Unfortunately, Dee will not be able to bring her tiny house on a trailer for people to tour, as originally planned. She will, however, bring life-sized blueprints for her little travel house, as well as samples of salvage and green materials used in her tiny houses. This event is co-sponsored by
ReSources,
Sustainable Connections and
Transition Whatcom.
Dee Williams's life changed in an instant, with a near-death experience in the aisle of her local grocery store. Diagnosed with a heart condition at age forty-one, she was all too suddenly reminded that life is short, time is precious, and she wanted to be spending hers with the people and things she truly loved. That included the beautiful sprawling house in the Pacific Northwest she had painstakingly restored--but, increasingly, it did not include the mortgage payments, constant repairs, and general time-suck of home ownership. A new sense of clarity began to take hold: Just what was all this "stuff "for? Multiple extra rooms, a kitchen stocked with rarely used appliances, were things that couldn't compare with the financial freedom and the ultimate luxury, "time," that would come with downsizing.
Deciding to build an eighty-four-square-foot house on her own, from the ground up, was just the beginning of building a new life.
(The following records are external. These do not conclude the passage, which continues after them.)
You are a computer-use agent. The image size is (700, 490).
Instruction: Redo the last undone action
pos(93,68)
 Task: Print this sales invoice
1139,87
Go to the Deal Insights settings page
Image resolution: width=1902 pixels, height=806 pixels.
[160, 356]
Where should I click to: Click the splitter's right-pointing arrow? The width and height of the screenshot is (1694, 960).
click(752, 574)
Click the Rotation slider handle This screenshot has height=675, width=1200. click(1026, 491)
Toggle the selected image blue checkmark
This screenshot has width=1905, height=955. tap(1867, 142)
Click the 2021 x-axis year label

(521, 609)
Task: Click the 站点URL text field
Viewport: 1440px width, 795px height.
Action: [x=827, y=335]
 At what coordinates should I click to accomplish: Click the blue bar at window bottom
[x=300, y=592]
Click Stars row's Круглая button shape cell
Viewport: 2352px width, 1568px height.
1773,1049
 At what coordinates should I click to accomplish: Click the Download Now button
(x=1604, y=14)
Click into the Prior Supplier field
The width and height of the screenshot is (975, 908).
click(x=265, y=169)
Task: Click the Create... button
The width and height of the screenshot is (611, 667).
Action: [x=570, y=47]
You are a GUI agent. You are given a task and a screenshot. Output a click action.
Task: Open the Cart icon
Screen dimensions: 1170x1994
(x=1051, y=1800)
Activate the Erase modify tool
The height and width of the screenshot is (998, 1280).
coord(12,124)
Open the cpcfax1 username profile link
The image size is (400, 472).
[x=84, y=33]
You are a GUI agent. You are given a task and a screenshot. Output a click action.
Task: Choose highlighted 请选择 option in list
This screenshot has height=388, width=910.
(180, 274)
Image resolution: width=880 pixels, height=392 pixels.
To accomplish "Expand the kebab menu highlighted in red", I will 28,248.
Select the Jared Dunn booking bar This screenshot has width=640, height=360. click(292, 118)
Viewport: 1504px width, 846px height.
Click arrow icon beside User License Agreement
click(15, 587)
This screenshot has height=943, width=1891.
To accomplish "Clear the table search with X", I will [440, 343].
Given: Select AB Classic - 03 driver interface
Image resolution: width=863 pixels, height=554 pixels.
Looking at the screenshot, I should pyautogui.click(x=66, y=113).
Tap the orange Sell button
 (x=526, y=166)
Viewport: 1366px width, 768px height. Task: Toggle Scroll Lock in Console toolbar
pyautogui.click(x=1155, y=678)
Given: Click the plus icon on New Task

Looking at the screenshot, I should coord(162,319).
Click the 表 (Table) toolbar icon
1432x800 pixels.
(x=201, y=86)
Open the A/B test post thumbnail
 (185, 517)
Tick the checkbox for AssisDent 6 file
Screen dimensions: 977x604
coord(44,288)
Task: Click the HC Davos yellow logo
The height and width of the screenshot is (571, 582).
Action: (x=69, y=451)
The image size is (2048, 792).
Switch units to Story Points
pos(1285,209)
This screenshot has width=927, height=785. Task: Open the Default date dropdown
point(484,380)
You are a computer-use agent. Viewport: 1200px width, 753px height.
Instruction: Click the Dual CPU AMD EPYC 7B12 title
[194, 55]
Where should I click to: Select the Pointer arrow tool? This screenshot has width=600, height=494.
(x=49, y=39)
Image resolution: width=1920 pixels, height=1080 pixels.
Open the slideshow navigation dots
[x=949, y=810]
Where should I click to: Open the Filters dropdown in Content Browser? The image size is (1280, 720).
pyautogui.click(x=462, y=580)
Williams can now list everything she owns on one sheet of paper, her monthly housekeeping bills amount to about eight dollars, and it takes her approximately ten minutes to clean the entire house. It's left her with more time to spend with family and friends, and given her freedom to head out for adventure at a moment's notice, or watch the clouds and sunset while drinking a beer on her (yes, tiny) front porch. The lessons Williams learned from her "aha" moment post-trauma apply to all of us, every day, regardless of whether or not we decide to discard all our worldly belongings. Part how-to, part personal memoir, The Big Tiny is an utterly seductive meditation on the benefits of slowing down, scaling back, and appreciating the truly important things in life.
Dee Williams is a teacher, designer, woodworker, and sustainability advocate. She is the owner of two businesses, Portland Alternative Dwellings and Boxcar Woodcraft, where she designs and builds tiny houses. She conducts green-building workshops across the country with Tumbleweed Tiny House Company and is also the author of Go House Go, a manual for building small homes. She lives in Olympia, Washington.